Breakfast at Tiffany's and Modern Femininity

I’ve been asking myself a lot of questions about what it means to be a woman lately.

This is going to sound as shallow as a sidewalk puddle, but it’s because I finally got the pixie haircut I’ve been wanting for years. After the fact, one of my sisters informed me that I needed to dress a certain way now, so as not to be confused with a teenage boy—to which I rolled my eyes.

Then in secret, as all women do, I questioned everything.

Short hair and jeans every day equals masculine? Is that it?

That may be an oversimplification of my real questions, but the reality is that femininity is confusing, even for women. It has changed a great deal in the last hundred years. The more freedom women have been given has been a blessing to all of mankind, if I do say so myself, but it presents its own unique struggles as well.

In my search for the meaning of womanhood, I gleaned some fresh perspective on our culture’s feminine journey from researching one of the most fascinating figures in cinema on how we’ve gotten to this delicious place of decision-making and possibility.

The film Breakfast at Tiffany’s is considered an essential catalyst to modern femininity. (Or should I say feminism?) It was released to a world of 1950s housewives, who were great cooks and looked like dime store ads all of the time. Just add some singing birds and a few dwarves, and you get the idea.

At such a moral and self-controlled time in our nation’s history, how did movie makers even pull off releasing a story about a call girl in New York City? Well, Audrey Hepburn had something to do with it.

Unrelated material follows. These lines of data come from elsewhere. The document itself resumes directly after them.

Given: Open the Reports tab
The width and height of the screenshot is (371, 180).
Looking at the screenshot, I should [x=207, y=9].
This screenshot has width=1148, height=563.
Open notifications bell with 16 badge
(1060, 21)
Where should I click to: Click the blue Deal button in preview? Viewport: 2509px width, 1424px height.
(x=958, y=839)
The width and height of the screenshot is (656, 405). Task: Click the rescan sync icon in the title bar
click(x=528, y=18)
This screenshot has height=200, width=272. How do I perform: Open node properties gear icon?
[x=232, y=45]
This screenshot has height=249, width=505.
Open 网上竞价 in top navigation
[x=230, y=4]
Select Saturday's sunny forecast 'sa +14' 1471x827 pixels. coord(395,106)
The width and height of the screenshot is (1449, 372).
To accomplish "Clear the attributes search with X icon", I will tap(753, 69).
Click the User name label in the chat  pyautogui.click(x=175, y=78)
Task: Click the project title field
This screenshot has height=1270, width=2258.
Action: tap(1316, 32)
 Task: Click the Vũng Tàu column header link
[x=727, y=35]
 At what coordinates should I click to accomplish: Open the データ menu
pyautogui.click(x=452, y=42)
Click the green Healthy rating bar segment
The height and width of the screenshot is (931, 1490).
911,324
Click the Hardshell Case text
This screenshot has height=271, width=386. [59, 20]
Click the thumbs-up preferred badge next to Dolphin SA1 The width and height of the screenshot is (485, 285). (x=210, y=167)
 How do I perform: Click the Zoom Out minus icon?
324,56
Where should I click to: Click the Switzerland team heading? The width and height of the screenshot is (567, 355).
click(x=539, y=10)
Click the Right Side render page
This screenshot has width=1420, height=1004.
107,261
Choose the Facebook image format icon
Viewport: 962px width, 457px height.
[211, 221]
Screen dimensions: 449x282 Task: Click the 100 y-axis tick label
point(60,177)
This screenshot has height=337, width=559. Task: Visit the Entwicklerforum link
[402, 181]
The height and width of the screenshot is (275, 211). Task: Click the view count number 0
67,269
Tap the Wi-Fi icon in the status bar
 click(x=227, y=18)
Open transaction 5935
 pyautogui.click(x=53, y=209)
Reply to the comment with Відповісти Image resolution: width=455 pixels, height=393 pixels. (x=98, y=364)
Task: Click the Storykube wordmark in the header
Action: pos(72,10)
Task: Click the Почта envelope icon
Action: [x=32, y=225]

Audrey had only played the wholesome female lead in her films up until that point. Her characters were soft and charming, girls who wanted to have fun and who knew to have a proper degree of obsession with finding a man to fall in love with.

In those days actresses either always played the saint or the harlot in all their roles. Such was the female reputation, even on screen. That’s why it was such a big deal that Audrey Hepburn played Holly Golightly. She was an icon of wholesome femininity crossing the line over into a scandalous place. This resulted in a kind of softening of the lines between good girls, bad girls, that eventually led to a more realistic view of real, dynamic women.

For anyone who’s confused on the subject, Audrey Hepburn plays a call girl in Breakfast at Tiffany’s—a kind of American geisha, who shacks up with wealthy men for their money. She just happens to do it with a lot of grace, while wearing impeccable French haute couture.

If you have seen the film, you know that it has a kind of rosy quality to it. It is an almost-love-story where you’re left to believe that the two star crossed young people do in fact get a chance to love each other, however vague that idea comes across.

The rosy quality of the film was mandatory or else they wouldn’t have been able to shoot it. Back in those days, there was a kind of morality screening group that had to OK screenplays before they could go into production. Along with Audrey’s identity shift, this rosy quality helped blur that line just a little bit more between good and bad, right and wrong, perfect and imperfect, and helped create little nudges that led to major cultural shifts towards female freedoms and independence.

Marilyn Monroe was Truman Capote’s ideal vision of who should play Holy Golightly. I was shocked when I read that. He had based this leading lady off of women he’d known in his own life, and he had an intimate knowledge of their young adventures and miserable, loveless marriages. His vision of Holly was much darker than the woman Audrey Hepburn brought to life.

Audrey was far from sexy to the 1950s public. They thought her figure was boyish. This apparent lack of sex in her figure, her grace and poise as a studied dancer, and her knack for intuitive acting, are what made her so desirable for this controversial role by its makers. The less the movie appeared to be what it really was, the more likely they would be able to make it at all.

You’ve probably noticed that everything mentioned about this film that made it a success really had to do with a kind of double-think mindset. A clever, calculated slight of hand.

This sums up a major struggle of femininity.

It is as if women have been bestowed with this intuitive knack for adapting our identities and personalities into the shape most palatable to others in each unique situation—for better and for worse. This is unquestionably a blessing and a struggle, much like the freedoms of modern femininity.

Short hair isn’t really a big deal. What is, though, is asking of ourselves and of the Lord who we are meant to be as women. What it means to use our freedom for more than just expression? How do we honor the Lord and others with what we have been given? This freedom is a powerful gift. Even if the means by which it was achieved makes old church ladies whip out their lace fans an bless the Lord from shock, I can’t help but finger my short hair in my hands, smile, and be thankful for it.